The executive order, which will take effect in 45 days, prohibits “any transaction by any person, or with respect to any property, subject to the jurisdiction of the United States, with ByteDance Ltd.”
This executive order comes a week after President Trump threatened to ban the short video sharing app, accusing the company of sharing U.S. users’ data with the Chinese government.
According to the order, the president states that
“TikTok automatically captures vast swaths of information from its users, including Internet and other network activity information such as location data and browsing and search histories. This data collection threatens to allow the Chinese Communist Party access to Americans’ personal and proprietary information — potentially allowing China to track the locations of Federal employees and contractors, build dossiers of personal information for blackmail, and conduct corporate espionage.”
Expert review says that the ban would mean that the app will be unable to receive advertising from American firms, and would lead to the app’s removal from both Google Play Store, and Apple’s app store.
President Trump had on Monday, given September 15 as the deadline for the company to find an American buyer, or risk getting shutdown in the country.
It has been reported that Microsoft has been in talks with the CEO, Satya Nadella, on the acquisition of TikTok.
Not long after the executive order on Tiktok, another executive order was signed by President Trump. The second executive order places a ban on WeChat.
The executive order places a ban on
“any transaction that is related to WeChat by any person, or with respect to any property, subject to the jurisdiction of the United States, with Tencent Holdings Ltd.”

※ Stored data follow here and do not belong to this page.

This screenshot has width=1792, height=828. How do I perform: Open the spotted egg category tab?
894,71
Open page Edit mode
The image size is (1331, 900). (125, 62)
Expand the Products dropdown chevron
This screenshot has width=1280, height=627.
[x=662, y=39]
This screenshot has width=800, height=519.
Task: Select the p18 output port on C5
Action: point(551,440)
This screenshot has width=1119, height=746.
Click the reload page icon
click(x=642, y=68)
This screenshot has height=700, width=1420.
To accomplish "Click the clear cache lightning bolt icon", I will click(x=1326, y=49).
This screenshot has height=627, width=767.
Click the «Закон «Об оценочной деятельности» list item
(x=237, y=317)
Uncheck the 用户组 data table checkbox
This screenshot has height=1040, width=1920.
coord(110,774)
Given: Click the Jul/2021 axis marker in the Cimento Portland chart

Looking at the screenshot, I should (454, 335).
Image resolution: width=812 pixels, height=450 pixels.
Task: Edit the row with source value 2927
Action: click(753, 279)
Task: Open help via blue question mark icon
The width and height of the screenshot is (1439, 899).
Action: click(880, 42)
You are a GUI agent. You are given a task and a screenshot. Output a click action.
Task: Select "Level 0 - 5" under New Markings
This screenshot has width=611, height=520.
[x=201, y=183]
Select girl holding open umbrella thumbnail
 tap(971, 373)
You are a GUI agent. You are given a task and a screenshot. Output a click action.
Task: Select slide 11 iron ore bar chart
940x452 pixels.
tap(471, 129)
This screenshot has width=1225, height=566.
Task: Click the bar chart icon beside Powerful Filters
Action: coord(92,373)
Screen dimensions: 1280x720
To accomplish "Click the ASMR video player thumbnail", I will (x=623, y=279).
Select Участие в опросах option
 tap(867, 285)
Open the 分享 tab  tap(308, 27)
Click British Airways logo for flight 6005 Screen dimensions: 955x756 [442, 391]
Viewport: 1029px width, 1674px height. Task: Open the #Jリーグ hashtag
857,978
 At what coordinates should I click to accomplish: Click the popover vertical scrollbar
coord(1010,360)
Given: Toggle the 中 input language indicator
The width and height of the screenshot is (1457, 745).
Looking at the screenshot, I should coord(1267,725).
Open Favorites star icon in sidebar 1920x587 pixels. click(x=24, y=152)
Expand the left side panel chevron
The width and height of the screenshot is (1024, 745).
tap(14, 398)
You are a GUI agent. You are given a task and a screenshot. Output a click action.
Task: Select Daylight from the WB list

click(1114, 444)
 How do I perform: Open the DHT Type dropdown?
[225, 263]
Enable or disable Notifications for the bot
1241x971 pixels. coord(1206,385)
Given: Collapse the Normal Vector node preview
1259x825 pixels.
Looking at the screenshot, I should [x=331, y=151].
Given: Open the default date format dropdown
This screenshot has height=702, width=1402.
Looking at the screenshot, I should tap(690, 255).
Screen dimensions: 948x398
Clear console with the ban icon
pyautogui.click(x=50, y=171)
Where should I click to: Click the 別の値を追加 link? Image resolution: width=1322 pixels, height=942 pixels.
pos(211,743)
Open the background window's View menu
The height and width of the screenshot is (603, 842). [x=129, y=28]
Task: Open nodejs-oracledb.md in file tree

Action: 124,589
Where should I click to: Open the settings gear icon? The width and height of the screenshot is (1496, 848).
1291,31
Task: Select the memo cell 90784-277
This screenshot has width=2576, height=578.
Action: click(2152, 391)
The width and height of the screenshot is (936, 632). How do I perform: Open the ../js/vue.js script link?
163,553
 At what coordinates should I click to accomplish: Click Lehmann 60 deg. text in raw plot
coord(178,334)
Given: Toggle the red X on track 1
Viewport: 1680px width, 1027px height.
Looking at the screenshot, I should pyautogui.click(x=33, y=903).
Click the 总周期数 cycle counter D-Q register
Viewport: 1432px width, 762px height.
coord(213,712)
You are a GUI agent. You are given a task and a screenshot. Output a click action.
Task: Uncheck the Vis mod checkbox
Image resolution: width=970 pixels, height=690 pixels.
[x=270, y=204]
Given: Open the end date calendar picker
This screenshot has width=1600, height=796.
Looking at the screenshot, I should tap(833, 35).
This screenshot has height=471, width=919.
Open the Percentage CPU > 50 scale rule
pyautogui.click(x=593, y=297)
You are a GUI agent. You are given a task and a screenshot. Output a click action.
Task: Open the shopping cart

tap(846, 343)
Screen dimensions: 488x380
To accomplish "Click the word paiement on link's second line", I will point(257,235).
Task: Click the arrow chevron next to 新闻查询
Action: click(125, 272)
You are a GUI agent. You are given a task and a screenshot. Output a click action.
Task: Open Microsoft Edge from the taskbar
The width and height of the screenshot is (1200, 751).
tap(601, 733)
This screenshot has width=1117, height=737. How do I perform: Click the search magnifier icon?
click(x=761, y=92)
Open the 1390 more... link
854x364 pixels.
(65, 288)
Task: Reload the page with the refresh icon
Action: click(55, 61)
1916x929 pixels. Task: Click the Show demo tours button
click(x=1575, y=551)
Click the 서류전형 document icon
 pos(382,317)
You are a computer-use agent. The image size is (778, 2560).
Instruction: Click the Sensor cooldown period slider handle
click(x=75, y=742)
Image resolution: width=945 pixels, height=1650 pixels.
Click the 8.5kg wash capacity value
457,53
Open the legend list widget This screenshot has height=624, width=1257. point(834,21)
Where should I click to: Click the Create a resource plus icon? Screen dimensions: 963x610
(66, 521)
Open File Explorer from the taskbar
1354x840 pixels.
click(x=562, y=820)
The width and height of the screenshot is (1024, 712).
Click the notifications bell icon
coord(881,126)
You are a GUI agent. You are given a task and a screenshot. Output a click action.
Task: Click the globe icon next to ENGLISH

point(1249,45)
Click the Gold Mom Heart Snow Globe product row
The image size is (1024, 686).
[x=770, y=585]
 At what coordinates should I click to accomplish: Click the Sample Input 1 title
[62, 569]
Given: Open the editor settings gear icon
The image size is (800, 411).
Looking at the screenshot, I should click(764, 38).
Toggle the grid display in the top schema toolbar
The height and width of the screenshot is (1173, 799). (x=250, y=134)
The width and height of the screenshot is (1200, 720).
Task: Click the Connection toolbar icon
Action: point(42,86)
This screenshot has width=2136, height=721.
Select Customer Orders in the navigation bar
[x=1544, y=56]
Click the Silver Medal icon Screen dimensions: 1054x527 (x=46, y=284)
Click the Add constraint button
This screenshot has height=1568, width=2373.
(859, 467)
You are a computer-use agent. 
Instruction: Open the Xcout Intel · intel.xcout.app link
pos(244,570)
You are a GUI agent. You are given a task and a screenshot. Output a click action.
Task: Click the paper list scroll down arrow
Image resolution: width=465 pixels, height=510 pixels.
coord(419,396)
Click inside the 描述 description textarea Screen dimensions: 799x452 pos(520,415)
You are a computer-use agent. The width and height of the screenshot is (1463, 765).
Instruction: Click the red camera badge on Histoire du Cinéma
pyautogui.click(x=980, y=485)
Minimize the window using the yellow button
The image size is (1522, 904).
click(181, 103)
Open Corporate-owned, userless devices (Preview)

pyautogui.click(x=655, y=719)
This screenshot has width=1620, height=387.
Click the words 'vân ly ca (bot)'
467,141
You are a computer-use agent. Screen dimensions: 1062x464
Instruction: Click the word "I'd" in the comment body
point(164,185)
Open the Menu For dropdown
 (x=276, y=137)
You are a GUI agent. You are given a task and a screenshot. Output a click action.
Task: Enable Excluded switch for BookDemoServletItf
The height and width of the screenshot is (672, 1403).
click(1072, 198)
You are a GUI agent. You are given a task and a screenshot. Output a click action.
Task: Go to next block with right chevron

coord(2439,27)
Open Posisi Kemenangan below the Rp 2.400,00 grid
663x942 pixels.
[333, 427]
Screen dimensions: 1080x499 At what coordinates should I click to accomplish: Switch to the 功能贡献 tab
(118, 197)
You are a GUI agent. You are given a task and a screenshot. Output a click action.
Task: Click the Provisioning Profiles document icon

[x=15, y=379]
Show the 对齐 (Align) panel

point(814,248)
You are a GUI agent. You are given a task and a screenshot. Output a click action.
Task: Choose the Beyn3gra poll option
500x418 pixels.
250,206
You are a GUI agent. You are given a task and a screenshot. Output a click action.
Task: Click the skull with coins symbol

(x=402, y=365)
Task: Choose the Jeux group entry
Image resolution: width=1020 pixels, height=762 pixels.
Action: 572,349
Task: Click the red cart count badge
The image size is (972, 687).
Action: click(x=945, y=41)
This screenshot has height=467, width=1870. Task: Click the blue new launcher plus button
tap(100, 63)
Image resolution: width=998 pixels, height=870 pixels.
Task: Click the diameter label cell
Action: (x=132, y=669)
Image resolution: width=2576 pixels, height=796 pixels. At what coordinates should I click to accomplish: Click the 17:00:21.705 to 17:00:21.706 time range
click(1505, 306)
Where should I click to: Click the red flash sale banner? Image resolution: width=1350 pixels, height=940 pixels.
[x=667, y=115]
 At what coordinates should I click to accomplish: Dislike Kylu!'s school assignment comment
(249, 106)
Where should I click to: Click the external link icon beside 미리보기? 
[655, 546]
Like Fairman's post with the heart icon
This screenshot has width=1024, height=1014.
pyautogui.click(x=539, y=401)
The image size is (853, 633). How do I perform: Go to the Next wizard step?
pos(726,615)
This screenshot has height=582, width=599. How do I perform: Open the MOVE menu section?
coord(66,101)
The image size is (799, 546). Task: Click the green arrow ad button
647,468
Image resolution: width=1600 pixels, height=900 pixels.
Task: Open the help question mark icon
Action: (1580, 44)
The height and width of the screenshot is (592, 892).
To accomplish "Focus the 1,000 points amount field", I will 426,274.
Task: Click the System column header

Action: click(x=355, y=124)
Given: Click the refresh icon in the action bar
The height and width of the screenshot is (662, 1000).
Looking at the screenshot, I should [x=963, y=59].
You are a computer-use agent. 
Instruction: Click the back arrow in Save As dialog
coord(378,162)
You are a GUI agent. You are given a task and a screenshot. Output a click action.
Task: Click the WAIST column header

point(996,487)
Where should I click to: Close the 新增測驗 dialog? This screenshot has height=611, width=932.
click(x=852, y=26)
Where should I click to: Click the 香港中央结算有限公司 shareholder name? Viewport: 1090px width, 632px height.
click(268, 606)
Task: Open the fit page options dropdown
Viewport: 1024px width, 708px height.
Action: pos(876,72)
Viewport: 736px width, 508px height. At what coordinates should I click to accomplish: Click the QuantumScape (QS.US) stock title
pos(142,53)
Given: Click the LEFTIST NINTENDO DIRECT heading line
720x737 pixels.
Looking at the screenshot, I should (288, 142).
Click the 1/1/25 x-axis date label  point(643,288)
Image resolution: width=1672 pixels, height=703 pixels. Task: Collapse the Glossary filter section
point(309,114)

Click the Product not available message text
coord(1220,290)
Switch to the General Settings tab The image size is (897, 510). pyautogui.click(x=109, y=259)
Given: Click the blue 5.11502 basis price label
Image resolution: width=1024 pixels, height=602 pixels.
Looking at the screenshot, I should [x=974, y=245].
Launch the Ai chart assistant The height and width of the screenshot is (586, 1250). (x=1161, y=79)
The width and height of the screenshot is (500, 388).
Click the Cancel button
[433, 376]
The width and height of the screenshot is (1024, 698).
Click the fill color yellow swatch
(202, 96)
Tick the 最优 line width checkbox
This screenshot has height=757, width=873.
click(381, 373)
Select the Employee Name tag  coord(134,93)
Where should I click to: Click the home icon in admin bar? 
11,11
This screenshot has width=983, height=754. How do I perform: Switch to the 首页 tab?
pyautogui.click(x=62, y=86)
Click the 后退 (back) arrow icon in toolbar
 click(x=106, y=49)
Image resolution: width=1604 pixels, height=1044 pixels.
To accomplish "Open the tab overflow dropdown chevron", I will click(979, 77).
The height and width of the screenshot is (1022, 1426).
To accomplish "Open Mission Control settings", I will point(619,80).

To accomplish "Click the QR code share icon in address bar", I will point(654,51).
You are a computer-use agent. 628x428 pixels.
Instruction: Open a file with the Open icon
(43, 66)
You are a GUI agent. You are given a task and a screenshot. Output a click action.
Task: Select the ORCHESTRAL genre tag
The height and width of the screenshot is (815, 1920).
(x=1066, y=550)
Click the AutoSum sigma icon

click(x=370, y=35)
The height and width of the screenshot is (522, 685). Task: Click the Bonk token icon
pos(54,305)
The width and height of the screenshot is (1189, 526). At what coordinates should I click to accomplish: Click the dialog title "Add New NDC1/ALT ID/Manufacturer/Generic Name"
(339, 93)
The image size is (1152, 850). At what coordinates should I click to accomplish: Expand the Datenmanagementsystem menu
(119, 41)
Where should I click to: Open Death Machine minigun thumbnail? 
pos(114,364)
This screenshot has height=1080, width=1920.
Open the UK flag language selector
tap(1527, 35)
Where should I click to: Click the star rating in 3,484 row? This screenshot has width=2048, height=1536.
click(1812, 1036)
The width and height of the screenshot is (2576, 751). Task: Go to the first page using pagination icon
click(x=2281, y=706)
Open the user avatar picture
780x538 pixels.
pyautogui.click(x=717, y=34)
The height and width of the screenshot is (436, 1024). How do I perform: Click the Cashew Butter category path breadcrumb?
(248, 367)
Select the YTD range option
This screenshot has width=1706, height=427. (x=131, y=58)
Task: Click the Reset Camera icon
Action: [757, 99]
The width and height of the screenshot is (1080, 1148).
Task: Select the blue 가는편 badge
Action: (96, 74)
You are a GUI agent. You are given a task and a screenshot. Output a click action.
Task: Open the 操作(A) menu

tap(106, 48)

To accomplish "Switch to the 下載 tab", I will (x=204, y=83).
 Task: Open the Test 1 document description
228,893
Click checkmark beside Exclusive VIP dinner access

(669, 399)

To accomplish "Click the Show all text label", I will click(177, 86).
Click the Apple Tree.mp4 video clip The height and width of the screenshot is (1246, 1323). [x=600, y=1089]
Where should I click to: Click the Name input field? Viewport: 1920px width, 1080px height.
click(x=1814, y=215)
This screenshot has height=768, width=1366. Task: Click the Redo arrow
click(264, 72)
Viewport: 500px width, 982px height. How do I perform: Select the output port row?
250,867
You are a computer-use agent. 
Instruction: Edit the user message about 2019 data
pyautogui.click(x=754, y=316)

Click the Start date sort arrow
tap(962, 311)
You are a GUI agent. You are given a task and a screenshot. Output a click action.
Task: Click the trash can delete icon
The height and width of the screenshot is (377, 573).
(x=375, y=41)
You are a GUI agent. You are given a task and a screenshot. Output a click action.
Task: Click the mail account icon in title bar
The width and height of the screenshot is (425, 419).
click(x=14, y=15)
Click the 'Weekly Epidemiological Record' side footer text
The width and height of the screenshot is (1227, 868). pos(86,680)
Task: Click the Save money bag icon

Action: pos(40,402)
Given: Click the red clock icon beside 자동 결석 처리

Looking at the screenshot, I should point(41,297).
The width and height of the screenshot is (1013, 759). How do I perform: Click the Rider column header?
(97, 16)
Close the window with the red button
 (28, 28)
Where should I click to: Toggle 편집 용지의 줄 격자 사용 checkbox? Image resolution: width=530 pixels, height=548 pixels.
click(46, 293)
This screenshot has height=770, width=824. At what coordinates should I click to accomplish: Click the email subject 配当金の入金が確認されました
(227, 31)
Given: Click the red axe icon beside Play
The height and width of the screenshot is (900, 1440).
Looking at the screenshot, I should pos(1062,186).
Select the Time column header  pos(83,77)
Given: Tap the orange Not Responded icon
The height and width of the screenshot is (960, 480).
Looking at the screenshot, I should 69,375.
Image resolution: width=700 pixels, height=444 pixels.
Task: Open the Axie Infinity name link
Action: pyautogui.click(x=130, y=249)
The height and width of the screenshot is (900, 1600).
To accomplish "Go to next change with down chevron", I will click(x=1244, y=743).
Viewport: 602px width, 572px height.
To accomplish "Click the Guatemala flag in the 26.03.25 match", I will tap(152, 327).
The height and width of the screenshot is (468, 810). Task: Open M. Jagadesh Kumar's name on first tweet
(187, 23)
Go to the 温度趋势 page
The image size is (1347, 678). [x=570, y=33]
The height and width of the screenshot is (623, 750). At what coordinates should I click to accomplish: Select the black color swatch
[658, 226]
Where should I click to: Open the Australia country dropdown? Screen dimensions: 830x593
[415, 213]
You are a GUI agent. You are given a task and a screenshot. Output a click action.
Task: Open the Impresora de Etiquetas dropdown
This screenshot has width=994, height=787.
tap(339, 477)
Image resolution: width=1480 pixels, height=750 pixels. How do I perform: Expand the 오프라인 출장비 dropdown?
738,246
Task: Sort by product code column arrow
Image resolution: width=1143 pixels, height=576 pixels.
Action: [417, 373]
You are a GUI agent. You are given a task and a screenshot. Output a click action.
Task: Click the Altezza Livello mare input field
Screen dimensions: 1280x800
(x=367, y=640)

WeChat is the Chinese model of WhatsApp, and it allows financial transaction between users of the app.
Tiktok has expressed shock over the executive order. The company said in a statement that:
“This Executive Order risks undermining global businesses’ trust in the United States’ commitment to the rule of law, which has served as a magnet for investment and spurred decades of American economic growth.”
Furthermore, the company said that the order
“sets a dangerous precedent for the concept of free expression and open markets. We will pursue all remedies available to us in order to ensure that the rule of law is not discarded and that our company and our users are treated fairly—if not by the Administration, then by the U.S. courts.”
China’s foreign ministry spokesperson, Wang Wenbin, says:
“The U.S. is using national security as an excuse and using state power to oppress non-American businesses. That’s just a hegemonic practice.”